In a just world, Swamp Dogg reigns as a godhead, the rest of us his disciples.
As it stands, he has thrived on the fringes since releasing his 1970 debut, Total Destruction To Your Mind. In a former life, the Dogg was Little Jerry Williams, an R&B performer who cut a handful of frantic– and essential– sides from the mid-1950s until his LSD-inspired metamorphosis in 1969.
It’s unfortunate that Dogg is perhaps most famous for the artwork of his record Rat On!, which finds itself perennially on “Worst Album Cover” lists. The jacket speaks to Dogg’s eccentricity, but it belies his talent for songcraft. Yes, there’s novelty and appeals to baseness throughout his catalog, but there’s also a lyrical profundity few artists can match.

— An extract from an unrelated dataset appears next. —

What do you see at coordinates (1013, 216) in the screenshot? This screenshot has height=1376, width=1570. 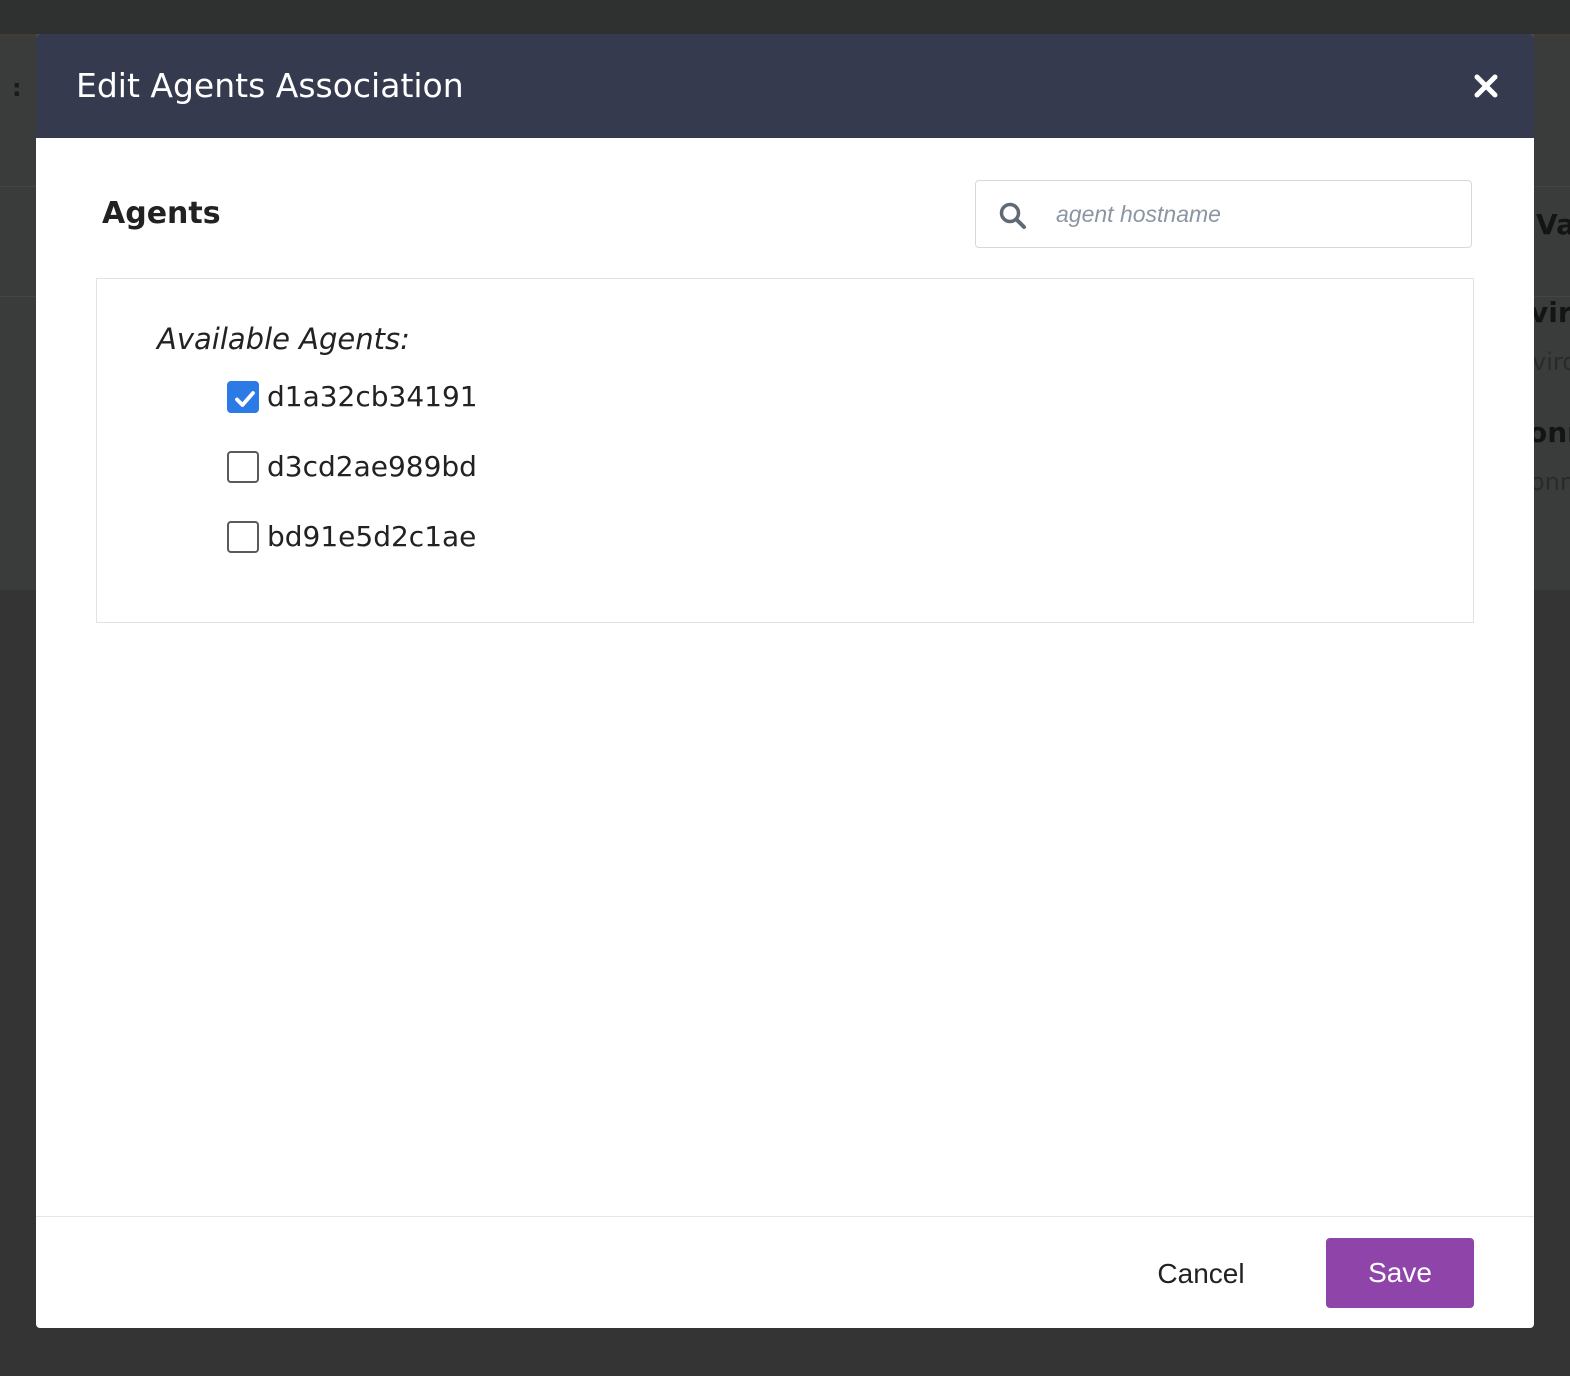 I see `search-icon` at bounding box center [1013, 216].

Swamp Dogg’s discography defies categories. At their core, his albums are southern-fried soul, a seamless mixture that’s gritty, broken, and playful. Still, there’s something that’s faintly off, a touch of the uncanny. At times, he’s a deadly serious Civil Rights and anti-war activist making Richard Nixon’s proverbial hit list with songs like “God Bless America for What”; elsewhere, he’s a lothario with designs on married women in “Wife Sitter” or on a former lover in “Sex with Your Ex”; or perhaps he’s the widower who’s left to make sense of loss and loneliness in the heartbreaking “Sleeping Without You Is A Dragg” and “Memories”.
Swamp Dogg’s latest record, I Need a Job… So I Can Buy More Auto-Tune, finds him riding the momentum afforded by his two previous records, Love, Loss, and Auto-Tune and Sorry You Couldn’t Make It. In the former, his first record featuring Auto-Tune, he eschews flirtation with the pitch-correction software in favor of future-shock indulgence, creating tricked-out miniature symphonies; for the follow-up album, Dogg confounds conventions by playing the role of the straight shooter, settling in for duets with a kindred spirit, the late John Prine. I Need a Job finds a middle ground between the two.

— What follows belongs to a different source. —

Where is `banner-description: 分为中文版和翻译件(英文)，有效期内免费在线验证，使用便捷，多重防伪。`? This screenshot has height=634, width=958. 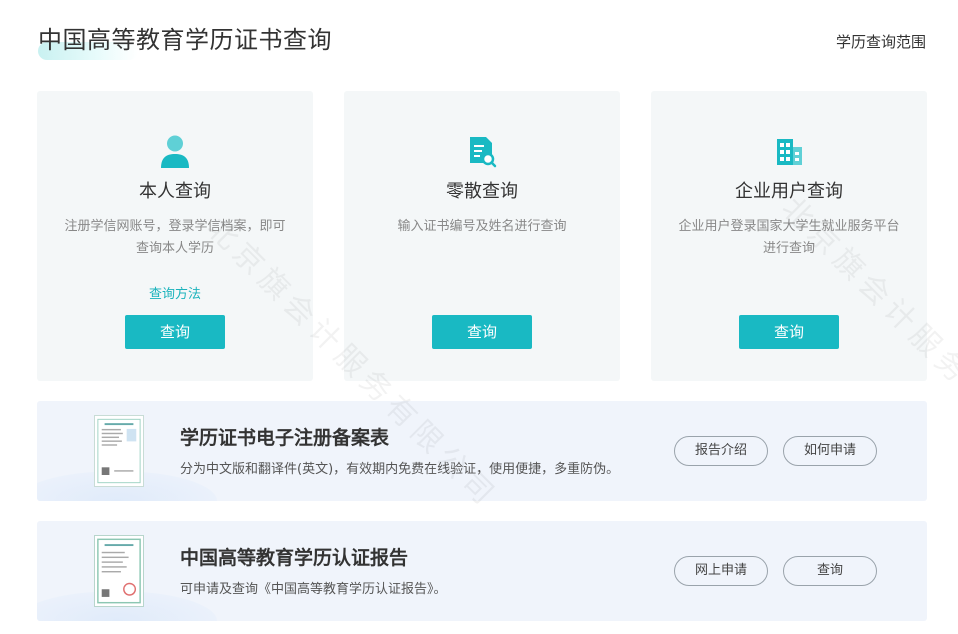
banner-description: 分为中文版和翻译件(英文)，有效期内免费在线验证，使用便捷，多重防伪。 is located at coordinates (400, 470).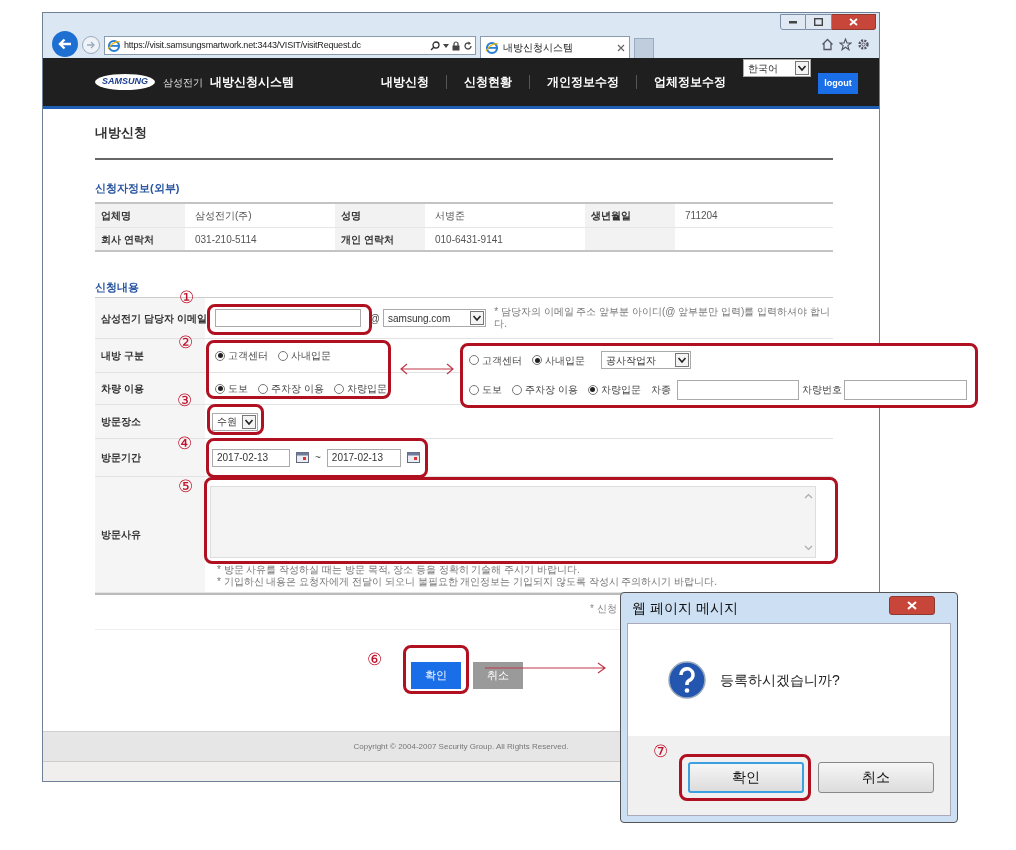  Describe the element at coordinates (399, 570) in the screenshot. I see `hint-text: * 방문 사유를 작성하실 때는 방문 목적, 장소 등을 정확히 기술해 주시기 바랍니다.` at that location.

On one hand, the songs are indebted to Dogg’s greasy roots. There are the classic tropes of the R&B canon– impossible women (“Full-Time Woman”), betrayal (“Cheating All Over Again”), and desire (“I Need Your Body”). The smooth “Cheating in the Daylight”— a paranoid confession of brazen sunlit indiscretions– features a guest spot by soul-stalwart Willie Clayton, whose coupled vocals serve to escalate the song’s anxiety; the secular hosanna “Soul to Blessed Soul” features the recently departed wild man Guitar Shorty. He even dedicates the album to Tommy Hunt, lead singer of The Flamingos, doo-wop legends famous for the classics “I Only Have Eyes for You” and “Lovers Never Say Goodbye”.
As for the titular vocal effect, the embellishment is minimal, a subtle manipulation that gives the record a surrealistic undercurrent. Aside from the electronic blips and occasional cascades, it feels as if Swamp Dogg has achieved a baseline of normalcy until he declares in “She Got That Fire” that he wants to make a “bold move”– I want to eat her underwear!
Rat on, indeed!
Yet Dogg is a shapeshifter and also delivers one of the most poignant songs of his career, “Darlin’ Darlin’ Darlin’”, his reckoning with his well-earned reputation as a philanderer and a promise to change, an impressive declaration given that he’s pushing 80 years old.
The album closes with a cover of Joe Tex’s “Show Me”, a frenzied in-the-red thumper that reminds listeners why Swamp Dogg and Little Jerry Williams are royalty to listeners who hold sacred their Savage Kick and Stompin’ LPs.
Each new Swamp Dogg release carries with it a narrative about a renaissance, a comeback. The truth is that he is ever-present, a totem of the DIY movement waiting for the world to catch up to him. And if it never does, that’s cool too. As he says in liner notes to I Need A Job, he writes, “I hope you like this little peep of our future– if you don’t… GO FUCK YOURSELF!”